As the GAO report pointed out, the Dept of the Interior has broad latitude in writing those leases. I don't think it is much of a stretch to say that the oil companies are desperate to have their buddies in the lame duck Bush administration write exceedingly favorable terms into the leases for ANWR and OCS.

We have lost tons of money to outright fraud by the oil companies. The US government has screwed up lease contracts, giving away billions of dollars of royalties. Inadequate auditing has allowed sloppy paperwork to cheat taxpayers out of royalty payments. Lobbyists in the great Washington revolving door have arranged for subsidies and sweetheart deals for their corporate masters.
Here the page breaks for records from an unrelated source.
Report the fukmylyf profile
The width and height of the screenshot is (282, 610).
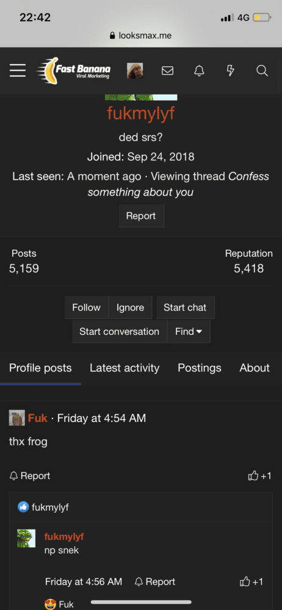coord(141,216)
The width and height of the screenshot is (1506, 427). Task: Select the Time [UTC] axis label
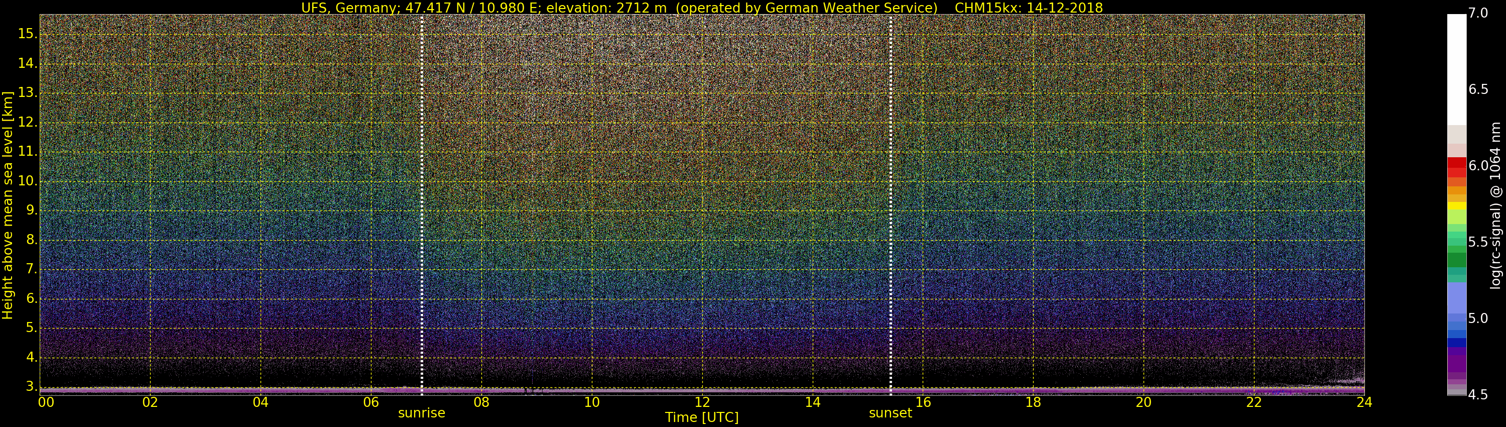tap(702, 418)
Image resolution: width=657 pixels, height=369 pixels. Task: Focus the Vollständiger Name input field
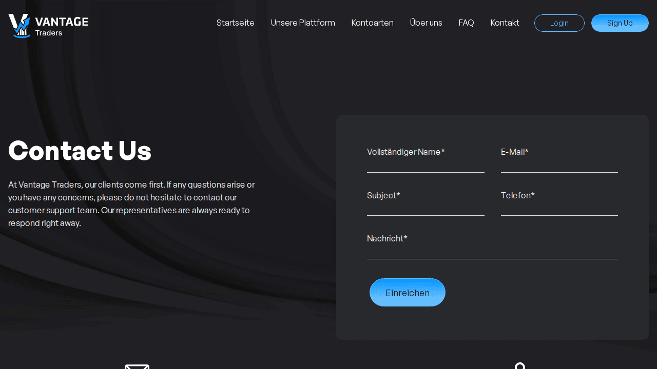(426, 165)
But last month, the Bush administration confirmed that it expected the government to waive about $7 billion in royalties over the next five years, even though the industry incentive was expressly conceived of for times when energy prices were low. And that number could quadruple to more than $28 billion if a lawsuit filed last week challenging one of the program's remaining restrictions proves successful.

"The big lie about this whole program is that it doesn't cost anything," said Representative Edward J. Markey, a Massachusetts Democrat who tried to block its expansion last July. "Taxpayers are being asked to provide huge subsidies to oil companies to produce oil — it's like subsidizing a fish to swim."